* Prompt:
Can you rewrite the material below with "Find the position of" substituted for each "Identify the location of", leaving everything else unchanged?

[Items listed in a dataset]
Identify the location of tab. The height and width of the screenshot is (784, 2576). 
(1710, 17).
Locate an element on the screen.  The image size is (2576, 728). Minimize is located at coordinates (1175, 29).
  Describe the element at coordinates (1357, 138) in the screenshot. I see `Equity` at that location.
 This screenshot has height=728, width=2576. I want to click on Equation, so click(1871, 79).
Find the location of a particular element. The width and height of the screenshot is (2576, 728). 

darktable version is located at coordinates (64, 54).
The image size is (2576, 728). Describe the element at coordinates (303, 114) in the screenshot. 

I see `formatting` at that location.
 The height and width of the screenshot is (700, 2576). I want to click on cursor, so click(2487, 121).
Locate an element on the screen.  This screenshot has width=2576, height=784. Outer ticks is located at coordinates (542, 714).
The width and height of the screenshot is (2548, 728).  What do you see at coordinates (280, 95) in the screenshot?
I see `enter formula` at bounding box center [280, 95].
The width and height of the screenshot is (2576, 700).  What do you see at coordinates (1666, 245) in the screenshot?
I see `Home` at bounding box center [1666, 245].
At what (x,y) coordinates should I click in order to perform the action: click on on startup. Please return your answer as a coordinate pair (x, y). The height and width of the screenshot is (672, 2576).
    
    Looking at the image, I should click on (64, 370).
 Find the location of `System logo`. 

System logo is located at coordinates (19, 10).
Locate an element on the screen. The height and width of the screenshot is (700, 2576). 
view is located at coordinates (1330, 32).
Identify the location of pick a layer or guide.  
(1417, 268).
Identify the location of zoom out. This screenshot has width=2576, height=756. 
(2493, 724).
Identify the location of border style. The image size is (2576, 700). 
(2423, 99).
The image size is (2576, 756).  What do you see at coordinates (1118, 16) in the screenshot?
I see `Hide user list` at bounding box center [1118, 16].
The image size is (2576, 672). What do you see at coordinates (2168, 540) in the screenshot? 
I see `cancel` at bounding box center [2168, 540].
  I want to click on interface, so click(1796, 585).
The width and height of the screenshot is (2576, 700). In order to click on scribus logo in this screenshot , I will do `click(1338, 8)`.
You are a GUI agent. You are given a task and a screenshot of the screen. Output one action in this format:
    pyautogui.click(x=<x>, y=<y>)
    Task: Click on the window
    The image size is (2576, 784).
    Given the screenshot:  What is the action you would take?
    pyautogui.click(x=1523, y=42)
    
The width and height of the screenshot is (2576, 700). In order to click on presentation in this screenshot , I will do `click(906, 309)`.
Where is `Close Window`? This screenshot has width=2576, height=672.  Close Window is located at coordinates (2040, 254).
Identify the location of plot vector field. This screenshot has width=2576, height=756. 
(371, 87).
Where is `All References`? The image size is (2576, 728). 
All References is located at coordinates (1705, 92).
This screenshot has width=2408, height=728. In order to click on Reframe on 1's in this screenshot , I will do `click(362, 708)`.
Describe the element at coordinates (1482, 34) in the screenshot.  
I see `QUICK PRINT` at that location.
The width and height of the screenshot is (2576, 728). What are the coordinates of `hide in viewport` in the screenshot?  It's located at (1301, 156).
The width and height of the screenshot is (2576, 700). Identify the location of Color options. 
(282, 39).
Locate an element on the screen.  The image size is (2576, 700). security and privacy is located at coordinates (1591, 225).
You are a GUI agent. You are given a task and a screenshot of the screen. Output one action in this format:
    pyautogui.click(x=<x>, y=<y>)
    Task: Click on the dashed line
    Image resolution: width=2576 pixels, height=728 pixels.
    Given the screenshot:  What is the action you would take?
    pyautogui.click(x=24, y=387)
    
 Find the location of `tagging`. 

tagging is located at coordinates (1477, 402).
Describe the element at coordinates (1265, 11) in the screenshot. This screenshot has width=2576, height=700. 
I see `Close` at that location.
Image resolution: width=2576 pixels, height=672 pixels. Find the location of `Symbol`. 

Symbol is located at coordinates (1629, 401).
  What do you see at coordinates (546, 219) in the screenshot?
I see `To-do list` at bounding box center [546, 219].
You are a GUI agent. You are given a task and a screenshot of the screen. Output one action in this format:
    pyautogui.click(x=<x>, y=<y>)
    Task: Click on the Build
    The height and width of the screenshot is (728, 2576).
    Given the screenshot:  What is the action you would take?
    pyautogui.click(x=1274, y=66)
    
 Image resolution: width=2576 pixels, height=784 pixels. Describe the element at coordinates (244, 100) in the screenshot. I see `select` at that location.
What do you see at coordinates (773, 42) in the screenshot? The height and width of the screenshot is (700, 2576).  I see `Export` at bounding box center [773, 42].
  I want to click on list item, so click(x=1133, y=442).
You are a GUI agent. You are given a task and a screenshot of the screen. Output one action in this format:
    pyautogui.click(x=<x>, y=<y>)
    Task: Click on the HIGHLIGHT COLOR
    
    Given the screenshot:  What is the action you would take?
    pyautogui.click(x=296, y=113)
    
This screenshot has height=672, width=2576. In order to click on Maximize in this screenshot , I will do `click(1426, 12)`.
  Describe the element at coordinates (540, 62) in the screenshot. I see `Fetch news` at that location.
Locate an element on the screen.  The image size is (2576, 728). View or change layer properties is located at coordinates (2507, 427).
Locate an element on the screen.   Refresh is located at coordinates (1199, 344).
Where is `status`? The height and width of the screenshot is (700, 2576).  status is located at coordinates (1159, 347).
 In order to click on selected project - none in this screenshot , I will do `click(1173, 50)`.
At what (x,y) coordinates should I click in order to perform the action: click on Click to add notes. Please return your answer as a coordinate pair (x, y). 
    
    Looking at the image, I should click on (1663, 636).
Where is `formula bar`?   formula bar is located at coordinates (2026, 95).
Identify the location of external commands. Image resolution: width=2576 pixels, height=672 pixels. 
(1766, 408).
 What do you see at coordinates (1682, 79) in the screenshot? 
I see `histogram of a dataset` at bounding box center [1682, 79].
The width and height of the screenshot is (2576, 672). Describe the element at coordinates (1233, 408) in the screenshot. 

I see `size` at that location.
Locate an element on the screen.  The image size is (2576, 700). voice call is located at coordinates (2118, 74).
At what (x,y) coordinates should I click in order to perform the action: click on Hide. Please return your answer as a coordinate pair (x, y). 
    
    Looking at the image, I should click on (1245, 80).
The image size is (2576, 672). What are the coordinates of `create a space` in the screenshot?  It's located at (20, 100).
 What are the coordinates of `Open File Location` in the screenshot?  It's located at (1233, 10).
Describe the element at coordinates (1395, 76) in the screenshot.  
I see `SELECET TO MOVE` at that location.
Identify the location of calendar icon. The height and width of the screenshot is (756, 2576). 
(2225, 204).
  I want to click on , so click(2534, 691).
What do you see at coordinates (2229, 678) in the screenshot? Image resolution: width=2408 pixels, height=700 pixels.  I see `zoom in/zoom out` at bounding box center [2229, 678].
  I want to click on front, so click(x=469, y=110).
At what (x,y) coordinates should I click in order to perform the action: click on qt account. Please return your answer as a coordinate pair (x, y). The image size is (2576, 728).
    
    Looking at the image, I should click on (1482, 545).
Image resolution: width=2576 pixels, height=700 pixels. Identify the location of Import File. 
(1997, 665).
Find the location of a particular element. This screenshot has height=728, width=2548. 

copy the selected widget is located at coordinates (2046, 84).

* Full response:
Find the position of tab. The height and width of the screenshot is (784, 2576). 
(1710, 17).
Locate an element on the screen.  The image size is (2576, 728). Minimize is located at coordinates (1175, 29).
  Describe the element at coordinates (1357, 138) in the screenshot. I see `Equity` at that location.
 This screenshot has height=728, width=2576. I want to click on Equation, so click(1871, 79).
Find the location of a particular element. The width and height of the screenshot is (2576, 728). 

darktable version is located at coordinates (64, 54).
The image size is (2576, 728). Describe the element at coordinates (303, 114) in the screenshot. 

I see `formatting` at that location.
 The height and width of the screenshot is (700, 2576). I want to click on cursor, so click(2487, 121).
Locate an element on the screen.  This screenshot has width=2576, height=784. Outer ticks is located at coordinates (542, 714).
The width and height of the screenshot is (2548, 728).  What do you see at coordinates (280, 95) in the screenshot?
I see `enter formula` at bounding box center [280, 95].
The width and height of the screenshot is (2576, 700).  What do you see at coordinates (1666, 245) in the screenshot?
I see `Home` at bounding box center [1666, 245].
At what (x,y) coordinates should I click in order to perform the action: click on on startup. Please return your answer as a coordinate pair (x, y). The height and width of the screenshot is (672, 2576).
    
    Looking at the image, I should click on (64, 370).
 Find the location of `System logo`. 

System logo is located at coordinates (19, 10).
Locate an element on the screen. The height and width of the screenshot is (700, 2576). 
view is located at coordinates (1330, 32).
Find the position of pick a layer or guide.  
(1417, 268).
Find the position of zoom out. This screenshot has width=2576, height=756. 
(2493, 724).
Find the position of border style. The image size is (2576, 700). 
(2423, 99).
The image size is (2576, 756).  What do you see at coordinates (1118, 16) in the screenshot?
I see `Hide user list` at bounding box center [1118, 16].
The image size is (2576, 672). What do you see at coordinates (2168, 540) in the screenshot? 
I see `cancel` at bounding box center [2168, 540].
  I want to click on interface, so click(1796, 585).
The width and height of the screenshot is (2576, 700). In order to click on scribus logo in this screenshot , I will do `click(1338, 8)`.
You are a GUI agent. You are given a task and a screenshot of the screen. Output one action in this format:
    pyautogui.click(x=<x>, y=<y>)
    Task: Click on the window
    The image size is (2576, 784).
    Given the screenshot:  What is the action you would take?
    pyautogui.click(x=1523, y=42)
    
The width and height of the screenshot is (2576, 700). In order to click on presentation in this screenshot , I will do `click(906, 309)`.
Where is `Close Window`? This screenshot has width=2576, height=672.  Close Window is located at coordinates (2040, 254).
Find the position of plot vector field. This screenshot has width=2576, height=756. 
(371, 87).
Where is `All References`? The image size is (2576, 728). 
All References is located at coordinates (1705, 92).
This screenshot has width=2408, height=728. In order to click on Reframe on 1's in this screenshot , I will do `click(362, 708)`.
Describe the element at coordinates (1482, 34) in the screenshot.  
I see `QUICK PRINT` at that location.
The width and height of the screenshot is (2576, 728). What are the coordinates of `hide in viewport` in the screenshot?  It's located at (1301, 156).
The width and height of the screenshot is (2576, 700). Find the position of Color options. 
(282, 39).
Locate an element on the screen.  The image size is (2576, 700). security and privacy is located at coordinates (1591, 225).
You are a GUI agent. You are given a task and a screenshot of the screen. Output one action in this format:
    pyautogui.click(x=<x>, y=<y>)
    Task: Click on the dashed line
    Image resolution: width=2576 pixels, height=728 pixels.
    Given the screenshot:  What is the action you would take?
    pyautogui.click(x=24, y=387)
    
 Find the location of `tagging`. 

tagging is located at coordinates (1477, 402).
Describe the element at coordinates (1265, 11) in the screenshot. This screenshot has width=2576, height=700. 
I see `Close` at that location.
Image resolution: width=2576 pixels, height=672 pixels. Find the location of `Symbol`. 

Symbol is located at coordinates (1629, 401).
  What do you see at coordinates (546, 219) in the screenshot?
I see `To-do list` at bounding box center [546, 219].
You are a GUI agent. You are given a task and a screenshot of the screen. Output one action in this format:
    pyautogui.click(x=<x>, y=<y>)
    Task: Click on the Build
    The height and width of the screenshot is (728, 2576).
    Given the screenshot:  What is the action you would take?
    pyautogui.click(x=1274, y=66)
    
 Image resolution: width=2576 pixels, height=784 pixels. Describe the element at coordinates (244, 100) in the screenshot. I see `select` at that location.
What do you see at coordinates (773, 42) in the screenshot? The height and width of the screenshot is (700, 2576).  I see `Export` at bounding box center [773, 42].
  I want to click on list item, so click(x=1133, y=442).
You are a GUI agent. You are given a task and a screenshot of the screen. Output one action in this format:
    pyautogui.click(x=<x>, y=<y>)
    Task: Click on the HIGHLIGHT COLOR
    
    Given the screenshot:  What is the action you would take?
    pyautogui.click(x=296, y=113)
    
This screenshot has height=672, width=2576. In order to click on Maximize in this screenshot , I will do `click(1426, 12)`.
  Describe the element at coordinates (540, 62) in the screenshot. I see `Fetch news` at that location.
Locate an element on the screen.  The image size is (2576, 728). View or change layer properties is located at coordinates (2507, 427).
Locate an element on the screen.   Refresh is located at coordinates (1199, 344).
Where is `status`? The height and width of the screenshot is (700, 2576).  status is located at coordinates (1159, 347).
 In order to click on selected project - none in this screenshot , I will do `click(1173, 50)`.
At what (x,y) coordinates should I click in order to perform the action: click on Click to add notes. Please return your answer as a coordinate pair (x, y). 
    
    Looking at the image, I should click on (1663, 636).
Where is `formula bar`?   formula bar is located at coordinates (2026, 95).
Find the position of external commands. Image resolution: width=2576 pixels, height=672 pixels. 
(1766, 408).
 What do you see at coordinates (1682, 79) in the screenshot? 
I see `histogram of a dataset` at bounding box center [1682, 79].
The width and height of the screenshot is (2576, 672). Describe the element at coordinates (1233, 408) in the screenshot. 

I see `size` at that location.
Locate an element on the screen.  The image size is (2576, 700). voice call is located at coordinates (2118, 74).
At what (x,y) coordinates should I click in order to perform the action: click on Hide. Please return your answer as a coordinate pair (x, y). 
    
    Looking at the image, I should click on (1245, 80).
The image size is (2576, 672). What are the coordinates of `create a space` in the screenshot?  It's located at (20, 100).
 What are the coordinates of `Open File Location` in the screenshot?  It's located at (1233, 10).
Describe the element at coordinates (1395, 76) in the screenshot.  
I see `SELECET TO MOVE` at that location.
Find the position of calendar icon. The height and width of the screenshot is (756, 2576). 
(2225, 204).
  I want to click on , so click(2534, 691).
What do you see at coordinates (2229, 678) in the screenshot? Image resolution: width=2408 pixels, height=700 pixels.  I see `zoom in/zoom out` at bounding box center [2229, 678].
  I want to click on front, so click(x=469, y=110).
At what (x,y) coordinates should I click in order to perform the action: click on qt account. Please return your answer as a coordinate pair (x, y). The image size is (2576, 728).
    
    Looking at the image, I should click on (1482, 545).
Image resolution: width=2576 pixels, height=700 pixels. Find the position of Import File. 
(1997, 665).
Find the location of a particular element. This screenshot has height=728, width=2548. 

copy the selected widget is located at coordinates (2046, 84).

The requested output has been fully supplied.